As in previous years, UNOCHA and humanitarian partners monitored checkpoints controlling access into East Jerusalem from the rest of the West Bank. The purpose of this activity has been to identify protection risks and mitigation measures, particularly for vulnerable groups such as the disabled, the elderly and children, and contribute to UNOCHA’s analysis of broader access trends.
Since 2008, the Israeli authorities have applied gender-based age criteria to regulate access to East Jerusalem during Ramadan. In 2017, access without a permit was permitted for men above 40 years of age and women of all ages, men between 30-40 years of age were eligible for permits but males aged between 13 and 29 years were banned. Family visitation permits allowed West Bank ID holders to access East Jerusalem and Israel on all days except Fridays and Saturdays. These permits (200,000) were suspended following a Palestinian attack, in East Jerusalem, on 16 June, resulting in the killing of an Israeli border police officer, and the three suspected Palestinian perpetrators.

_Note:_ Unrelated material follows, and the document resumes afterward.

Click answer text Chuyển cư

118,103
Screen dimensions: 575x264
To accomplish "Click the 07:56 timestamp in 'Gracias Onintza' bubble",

Entry to East Jerusalem from the remainder of the West Bank was allowed through one of three checkpoints along the Barrier separating the city from the rest of the West Bank: Qalandiya, Gilo and Az Zeitun. As in previous years, special arrangements were put in place to facilitate the crossing of people at these checkpoints, including separate lanes for men and women and a special lane for humanitarian cases.
Challenges included inter alia the lack of clear criteria on eligibility to use humanitarian lanes especially at Qalandiya checkpoint, long walking distances leading to the checkpoints especially at Gilo/Bethlehem checkpoint, and the lack of shaded waiting areas for women on the Jerusalem side of checkpoints who generally crossed checkpoints at a much faster rate than men due to the lack of age restrictions
Since October 2014, a negligible number of Palestinians from Gaza, generally over 60 years of age, have been granted permits to exit Gaza and access East Jerusalem for Friday prayers at Al Aqsa Mosque during Ramadan. This year, the Israeli authorities announced a number of relaxation measures, including up to 100 permits for women and men above 55 years of age for prayer on Fridays, and up to 300 permits for Sundays through Thursdays for people above 50, only for employees with international organizations and worker unions. In practice, 435 Palestinians were granted permits compared with 860 Palestinians, in 2016. As the Egyptian-controlled Rafah crossing remained closed during the month of Ramadan, those hoping to make the pilgrimage to Mecca were prevented from crossing.
 Laylat al Qadr falls on the 27th of the month of Ramadan, and is considered by Muslims as the holiest night of the year.